### Work task:
The line containing "This screenshot has width=880, height=466." and every line after it through the end of the records: return those exactly, and nothing more.

(Collected data)
^^^^

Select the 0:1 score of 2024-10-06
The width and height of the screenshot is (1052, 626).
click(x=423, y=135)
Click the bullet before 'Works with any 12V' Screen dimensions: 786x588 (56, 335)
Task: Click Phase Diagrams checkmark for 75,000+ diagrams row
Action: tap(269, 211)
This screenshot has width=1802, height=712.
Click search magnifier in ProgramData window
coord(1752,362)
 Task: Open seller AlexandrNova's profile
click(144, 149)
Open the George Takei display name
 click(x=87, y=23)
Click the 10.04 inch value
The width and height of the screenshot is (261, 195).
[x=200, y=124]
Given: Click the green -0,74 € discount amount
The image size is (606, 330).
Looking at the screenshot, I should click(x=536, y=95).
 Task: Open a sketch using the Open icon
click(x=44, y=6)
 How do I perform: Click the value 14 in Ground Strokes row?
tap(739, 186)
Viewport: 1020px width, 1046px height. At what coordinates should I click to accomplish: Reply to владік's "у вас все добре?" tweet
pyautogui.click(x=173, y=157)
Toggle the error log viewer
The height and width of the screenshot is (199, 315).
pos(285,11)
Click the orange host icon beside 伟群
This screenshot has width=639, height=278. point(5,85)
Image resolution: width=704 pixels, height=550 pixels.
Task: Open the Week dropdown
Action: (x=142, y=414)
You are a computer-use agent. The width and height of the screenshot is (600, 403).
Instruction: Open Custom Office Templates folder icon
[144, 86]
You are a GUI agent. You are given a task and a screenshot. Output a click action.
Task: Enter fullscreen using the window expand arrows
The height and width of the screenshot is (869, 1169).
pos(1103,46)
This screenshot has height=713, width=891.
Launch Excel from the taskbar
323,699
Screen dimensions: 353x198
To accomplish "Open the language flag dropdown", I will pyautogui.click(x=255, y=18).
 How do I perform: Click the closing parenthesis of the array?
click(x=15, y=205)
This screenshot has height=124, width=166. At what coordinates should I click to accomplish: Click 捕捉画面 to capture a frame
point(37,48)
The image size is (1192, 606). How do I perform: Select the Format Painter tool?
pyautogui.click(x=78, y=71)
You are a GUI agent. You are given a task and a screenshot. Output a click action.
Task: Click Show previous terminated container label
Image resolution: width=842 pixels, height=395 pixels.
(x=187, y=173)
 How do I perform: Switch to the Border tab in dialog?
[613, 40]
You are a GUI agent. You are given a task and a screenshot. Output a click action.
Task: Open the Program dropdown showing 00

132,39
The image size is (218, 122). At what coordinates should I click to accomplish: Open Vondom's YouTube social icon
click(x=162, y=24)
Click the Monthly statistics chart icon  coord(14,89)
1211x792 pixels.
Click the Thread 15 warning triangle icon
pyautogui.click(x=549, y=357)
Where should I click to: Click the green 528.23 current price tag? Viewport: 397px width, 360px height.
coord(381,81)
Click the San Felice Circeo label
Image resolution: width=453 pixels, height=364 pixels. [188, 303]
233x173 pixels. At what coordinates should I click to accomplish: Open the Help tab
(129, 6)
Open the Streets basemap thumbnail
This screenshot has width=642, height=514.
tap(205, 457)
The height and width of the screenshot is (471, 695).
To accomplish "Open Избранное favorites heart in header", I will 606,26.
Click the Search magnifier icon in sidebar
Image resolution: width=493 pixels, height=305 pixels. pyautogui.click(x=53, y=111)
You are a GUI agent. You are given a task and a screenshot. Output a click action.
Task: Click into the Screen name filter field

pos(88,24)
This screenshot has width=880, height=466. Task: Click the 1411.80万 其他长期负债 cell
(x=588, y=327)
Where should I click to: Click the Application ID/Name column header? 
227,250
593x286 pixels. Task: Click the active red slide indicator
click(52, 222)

^^^^

### Task result:
This screenshot has width=880, height=466. Task: Click the 1411.80万 其他长期负债 cell
(x=588, y=327)
Where should I click to: Click the Application ID/Name column header? 
227,250
593x286 pixels. Task: Click the active red slide indicator
click(52, 222)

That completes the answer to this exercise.